Eoin O'Mahony

Personal information
- Native name: Eoin Ó Mathúna (Irish)
- Born: 1963 (age 62–63) Clonakilty, County Cork, Ireland
- Occupation: Garda Síochána
- Height: 5 ft 11 in (180 cm)

Sport
- Sport: Gaelic Football
- Position: Centre-forward

Clubs
- Years: Club / Apps (scores)
- 1979-1987 1988-1991 1992-2000: Clonakilty Nemo Rangers Clonakilty / 20 (11-72) 15 (6-52) 16 (1-43)

Club titles
- Cork titles: 2
- Munster titles: 1
- All-Ireland Titles: 1

Inter-county*
- Years: County / Apps (scores)
- 1981-1989: Cork / 7 (1-04)

Inter-county titles
- Munster titles: 2
- All-Irelands: 1
- NFL: 1
- All Stars: 0
- *Inter County team apps and scores correct as of 00:50, 4 January 2013.

= Eoin O'Mahony (Gaelic footballer) =

Irish Gaelic footballer

Eoin O'Mahony (born 1963) is an Irish former Gaelic footballer and manager who played for club sides Clonakilty and Nemo Rangers and at inter-county level with the Cork senior football team. He usually lined out as a forward.

TO BE DONE:
1) List every category of inter-county title named in the Eoin O'Mahony profile.
2) From the Eoin O'Mahony profile, return the passage that begins at the words "Eoin O'Mahony (born" and stops after "as a forward.".

ENTRIES PROVIDED:
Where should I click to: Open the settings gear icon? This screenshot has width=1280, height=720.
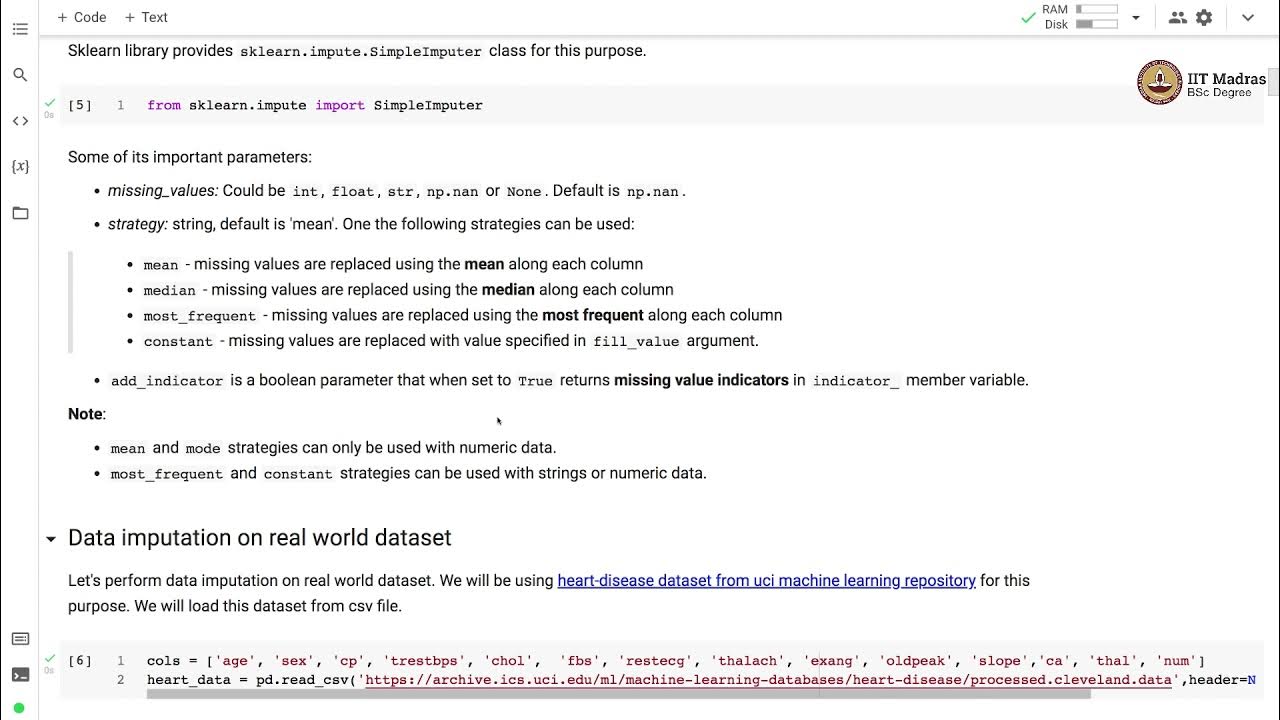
* * *
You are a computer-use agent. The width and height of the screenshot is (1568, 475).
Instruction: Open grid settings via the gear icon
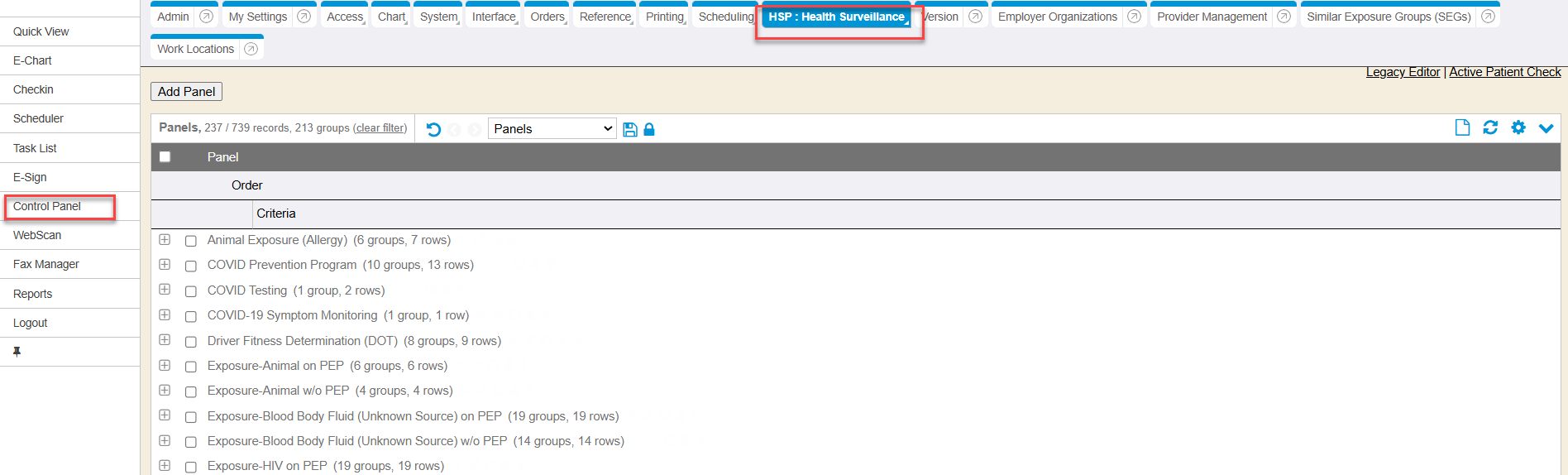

RESPONSES FOR EACH TASK:
1) Munster titles, All-Irelands, NFL, All Stars

2)
Eoin O'Mahony (born 1963) is an Irish former Gaelic footballer and manager who played for club sides Clonakilty and Nemo Rangers and at inter-county level with the Cork senior football team. He usually lined out as a forward.